Poi qualche altro aggiunse non so che cosa; ma io sapevo che bisognava uscire, per andare alla ricerca delle ultime notizie...
Che male, che male, che ferita lacerante quella tremenda parola raccolta dal telefono: Exècutès!
A tastoni, brancolando, avanzando come fanno i ciechi, io rifeci la strada, senza più nulla vedere oltre quella terribile parola scritta col sangue, che diventava più grande, sempre più grande, smisurata, fra la terra ed il cielo.
Oh! amici, miei cari amici, sbiancati da quella notte senza quiete, rotti dall'angoscia, chiusi, muti sopra quello strazio desolato, io non so, io non ricordo come vi dissi l'orribile cosa!...
Allora un brontolio sordo e sinistro che parve pian piano diventare ruggito, passò dall'uno all'altro capo del mondo, e Parigi si avventò per tre giorni contro l'irreparabile misfatto, mise a soqquadro le piazze e le vie e parve che le ombre dei suoi morti gloriosi, dritte sulla cima delle barricate gridassero vendetta!
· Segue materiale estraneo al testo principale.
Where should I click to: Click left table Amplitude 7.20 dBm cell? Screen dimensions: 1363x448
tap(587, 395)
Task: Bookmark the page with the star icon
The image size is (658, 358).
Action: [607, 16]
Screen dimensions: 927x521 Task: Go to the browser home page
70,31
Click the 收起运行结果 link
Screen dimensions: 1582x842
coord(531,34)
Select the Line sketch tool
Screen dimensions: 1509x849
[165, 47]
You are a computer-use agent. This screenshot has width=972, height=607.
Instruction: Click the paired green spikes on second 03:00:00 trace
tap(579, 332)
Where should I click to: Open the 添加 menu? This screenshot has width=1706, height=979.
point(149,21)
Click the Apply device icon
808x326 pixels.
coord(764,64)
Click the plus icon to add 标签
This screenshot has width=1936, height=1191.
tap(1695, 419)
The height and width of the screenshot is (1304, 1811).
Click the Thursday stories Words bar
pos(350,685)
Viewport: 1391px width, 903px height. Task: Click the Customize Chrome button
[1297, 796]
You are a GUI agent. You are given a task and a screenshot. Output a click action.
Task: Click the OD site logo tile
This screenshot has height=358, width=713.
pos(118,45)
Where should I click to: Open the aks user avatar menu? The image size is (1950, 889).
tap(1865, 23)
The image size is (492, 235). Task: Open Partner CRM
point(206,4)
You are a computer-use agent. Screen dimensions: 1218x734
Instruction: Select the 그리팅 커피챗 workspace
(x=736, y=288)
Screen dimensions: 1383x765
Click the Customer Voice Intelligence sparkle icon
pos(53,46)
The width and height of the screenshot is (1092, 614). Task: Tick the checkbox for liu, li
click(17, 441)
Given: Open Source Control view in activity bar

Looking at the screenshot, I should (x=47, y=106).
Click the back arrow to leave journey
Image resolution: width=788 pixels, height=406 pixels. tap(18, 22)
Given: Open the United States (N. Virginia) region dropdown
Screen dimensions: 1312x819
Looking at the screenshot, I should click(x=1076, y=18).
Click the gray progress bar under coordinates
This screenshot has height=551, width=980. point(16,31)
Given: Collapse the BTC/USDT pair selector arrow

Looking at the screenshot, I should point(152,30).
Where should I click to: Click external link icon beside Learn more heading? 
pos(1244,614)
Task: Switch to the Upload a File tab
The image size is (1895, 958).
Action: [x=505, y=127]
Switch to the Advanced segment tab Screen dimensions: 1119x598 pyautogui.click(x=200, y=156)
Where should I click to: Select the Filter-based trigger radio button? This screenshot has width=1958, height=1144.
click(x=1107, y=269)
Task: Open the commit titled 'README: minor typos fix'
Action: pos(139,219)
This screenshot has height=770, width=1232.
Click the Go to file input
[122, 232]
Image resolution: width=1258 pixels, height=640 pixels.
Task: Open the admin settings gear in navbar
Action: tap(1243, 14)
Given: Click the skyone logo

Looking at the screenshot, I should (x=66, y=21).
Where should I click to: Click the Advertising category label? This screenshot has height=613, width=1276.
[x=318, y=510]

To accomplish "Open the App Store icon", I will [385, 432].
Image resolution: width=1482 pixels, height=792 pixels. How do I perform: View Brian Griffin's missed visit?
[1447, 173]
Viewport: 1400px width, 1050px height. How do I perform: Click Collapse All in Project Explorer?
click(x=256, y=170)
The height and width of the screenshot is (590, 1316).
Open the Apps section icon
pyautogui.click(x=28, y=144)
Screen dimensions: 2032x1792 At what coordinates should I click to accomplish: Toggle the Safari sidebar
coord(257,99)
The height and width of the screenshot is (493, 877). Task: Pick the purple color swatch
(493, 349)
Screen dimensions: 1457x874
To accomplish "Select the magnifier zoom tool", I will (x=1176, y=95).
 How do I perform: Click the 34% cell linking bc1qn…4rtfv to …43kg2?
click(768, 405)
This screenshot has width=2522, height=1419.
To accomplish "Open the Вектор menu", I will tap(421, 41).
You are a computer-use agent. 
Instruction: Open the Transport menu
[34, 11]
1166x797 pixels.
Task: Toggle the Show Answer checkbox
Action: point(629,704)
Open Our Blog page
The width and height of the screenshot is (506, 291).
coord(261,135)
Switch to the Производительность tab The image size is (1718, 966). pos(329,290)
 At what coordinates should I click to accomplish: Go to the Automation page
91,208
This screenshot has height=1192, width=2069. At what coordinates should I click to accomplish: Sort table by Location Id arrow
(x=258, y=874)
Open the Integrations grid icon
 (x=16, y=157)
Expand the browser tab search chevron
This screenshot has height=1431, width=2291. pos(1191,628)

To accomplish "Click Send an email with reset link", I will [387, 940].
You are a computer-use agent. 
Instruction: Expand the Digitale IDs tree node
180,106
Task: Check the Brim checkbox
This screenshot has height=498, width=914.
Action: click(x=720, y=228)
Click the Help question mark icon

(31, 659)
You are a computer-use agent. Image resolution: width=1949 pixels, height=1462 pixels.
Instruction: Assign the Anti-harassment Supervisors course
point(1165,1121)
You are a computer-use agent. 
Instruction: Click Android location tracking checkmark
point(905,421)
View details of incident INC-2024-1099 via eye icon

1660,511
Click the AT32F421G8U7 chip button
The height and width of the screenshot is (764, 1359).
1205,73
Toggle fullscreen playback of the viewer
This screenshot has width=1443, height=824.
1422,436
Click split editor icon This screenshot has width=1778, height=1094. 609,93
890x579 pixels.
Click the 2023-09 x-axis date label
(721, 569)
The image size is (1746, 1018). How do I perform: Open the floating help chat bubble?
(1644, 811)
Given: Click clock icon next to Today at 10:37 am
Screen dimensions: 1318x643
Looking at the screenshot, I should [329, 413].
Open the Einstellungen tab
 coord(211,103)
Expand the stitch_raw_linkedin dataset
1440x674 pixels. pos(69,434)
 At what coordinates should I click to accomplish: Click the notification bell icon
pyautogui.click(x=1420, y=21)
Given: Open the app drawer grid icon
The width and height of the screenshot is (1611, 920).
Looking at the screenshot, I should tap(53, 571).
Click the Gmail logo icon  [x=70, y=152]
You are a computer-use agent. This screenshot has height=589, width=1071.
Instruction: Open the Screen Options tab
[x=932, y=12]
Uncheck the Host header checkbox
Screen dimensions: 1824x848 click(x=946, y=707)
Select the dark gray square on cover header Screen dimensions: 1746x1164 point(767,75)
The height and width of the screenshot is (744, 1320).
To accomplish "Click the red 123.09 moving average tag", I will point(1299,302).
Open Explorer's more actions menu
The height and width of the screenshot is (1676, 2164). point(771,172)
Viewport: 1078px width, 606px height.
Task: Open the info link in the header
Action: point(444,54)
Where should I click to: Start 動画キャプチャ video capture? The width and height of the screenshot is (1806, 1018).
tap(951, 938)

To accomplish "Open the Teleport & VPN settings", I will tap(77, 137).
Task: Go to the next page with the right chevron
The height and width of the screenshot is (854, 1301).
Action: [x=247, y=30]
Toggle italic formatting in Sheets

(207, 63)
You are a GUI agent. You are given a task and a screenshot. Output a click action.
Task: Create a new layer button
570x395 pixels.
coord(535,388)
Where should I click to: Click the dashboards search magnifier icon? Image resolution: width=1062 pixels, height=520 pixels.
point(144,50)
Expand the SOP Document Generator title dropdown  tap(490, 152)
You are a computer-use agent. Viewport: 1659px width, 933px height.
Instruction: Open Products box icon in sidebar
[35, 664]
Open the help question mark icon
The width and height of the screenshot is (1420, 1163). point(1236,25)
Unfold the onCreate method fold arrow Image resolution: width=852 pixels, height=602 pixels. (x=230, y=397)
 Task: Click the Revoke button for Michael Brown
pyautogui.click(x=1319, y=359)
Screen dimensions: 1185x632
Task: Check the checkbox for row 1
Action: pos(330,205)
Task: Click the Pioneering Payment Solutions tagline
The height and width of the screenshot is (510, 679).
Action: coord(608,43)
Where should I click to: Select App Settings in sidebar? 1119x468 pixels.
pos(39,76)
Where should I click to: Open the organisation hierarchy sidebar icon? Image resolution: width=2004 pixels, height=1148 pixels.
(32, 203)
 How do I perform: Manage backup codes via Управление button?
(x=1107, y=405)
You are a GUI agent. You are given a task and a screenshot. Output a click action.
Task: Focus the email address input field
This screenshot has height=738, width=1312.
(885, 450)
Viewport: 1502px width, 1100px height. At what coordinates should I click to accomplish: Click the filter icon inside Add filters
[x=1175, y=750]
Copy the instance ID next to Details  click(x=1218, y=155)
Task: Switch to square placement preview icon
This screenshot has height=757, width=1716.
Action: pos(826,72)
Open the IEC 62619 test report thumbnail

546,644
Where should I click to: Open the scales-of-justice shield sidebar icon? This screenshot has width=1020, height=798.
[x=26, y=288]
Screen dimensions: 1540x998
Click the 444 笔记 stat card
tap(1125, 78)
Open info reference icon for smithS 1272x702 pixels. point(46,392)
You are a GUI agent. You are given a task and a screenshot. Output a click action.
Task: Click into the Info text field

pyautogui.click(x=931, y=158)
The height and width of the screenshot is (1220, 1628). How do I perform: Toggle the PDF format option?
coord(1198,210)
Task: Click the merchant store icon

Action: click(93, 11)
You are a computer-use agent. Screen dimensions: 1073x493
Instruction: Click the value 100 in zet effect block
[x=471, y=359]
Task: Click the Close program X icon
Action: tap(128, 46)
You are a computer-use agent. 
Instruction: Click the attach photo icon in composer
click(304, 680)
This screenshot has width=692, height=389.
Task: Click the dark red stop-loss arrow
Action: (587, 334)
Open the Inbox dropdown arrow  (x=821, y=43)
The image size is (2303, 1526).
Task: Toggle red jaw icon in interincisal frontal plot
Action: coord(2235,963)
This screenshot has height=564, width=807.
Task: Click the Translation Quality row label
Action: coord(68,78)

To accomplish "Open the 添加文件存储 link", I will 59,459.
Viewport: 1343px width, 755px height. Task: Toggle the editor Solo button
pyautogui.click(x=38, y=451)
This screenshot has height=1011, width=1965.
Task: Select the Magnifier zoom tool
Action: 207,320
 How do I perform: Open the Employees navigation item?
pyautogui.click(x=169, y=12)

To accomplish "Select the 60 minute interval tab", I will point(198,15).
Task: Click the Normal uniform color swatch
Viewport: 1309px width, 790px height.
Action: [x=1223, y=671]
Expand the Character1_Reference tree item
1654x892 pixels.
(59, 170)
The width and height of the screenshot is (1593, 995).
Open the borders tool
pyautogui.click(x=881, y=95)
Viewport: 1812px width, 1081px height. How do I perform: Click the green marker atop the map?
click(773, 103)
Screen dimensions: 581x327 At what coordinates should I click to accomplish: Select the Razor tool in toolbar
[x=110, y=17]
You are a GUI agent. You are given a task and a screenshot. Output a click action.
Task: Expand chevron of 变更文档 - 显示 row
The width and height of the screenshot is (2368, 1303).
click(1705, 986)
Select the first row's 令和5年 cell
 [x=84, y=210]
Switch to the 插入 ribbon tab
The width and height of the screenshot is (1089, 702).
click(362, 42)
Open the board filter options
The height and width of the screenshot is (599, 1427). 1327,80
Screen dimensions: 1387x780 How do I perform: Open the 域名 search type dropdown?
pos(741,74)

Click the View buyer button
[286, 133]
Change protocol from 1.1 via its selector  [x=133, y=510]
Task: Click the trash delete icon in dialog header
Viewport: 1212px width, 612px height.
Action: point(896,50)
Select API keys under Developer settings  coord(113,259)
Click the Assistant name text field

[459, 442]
Ed io, risollevata per un istante da quello sdegno universale, ebbi ancora l'ingannevole illusione di credere che stessero per avverarsi le parole di David:
"Allora la terra fu scossa e tremò. I fondamenti dei suoi monti furono smossi e scrollati. E il cielo diè fuori la sua voce con gragnuoli e con carboni accesi. E avventò le sue saette e disperse i nemici; lanciò folgori in gran numero, e li mise in rotta".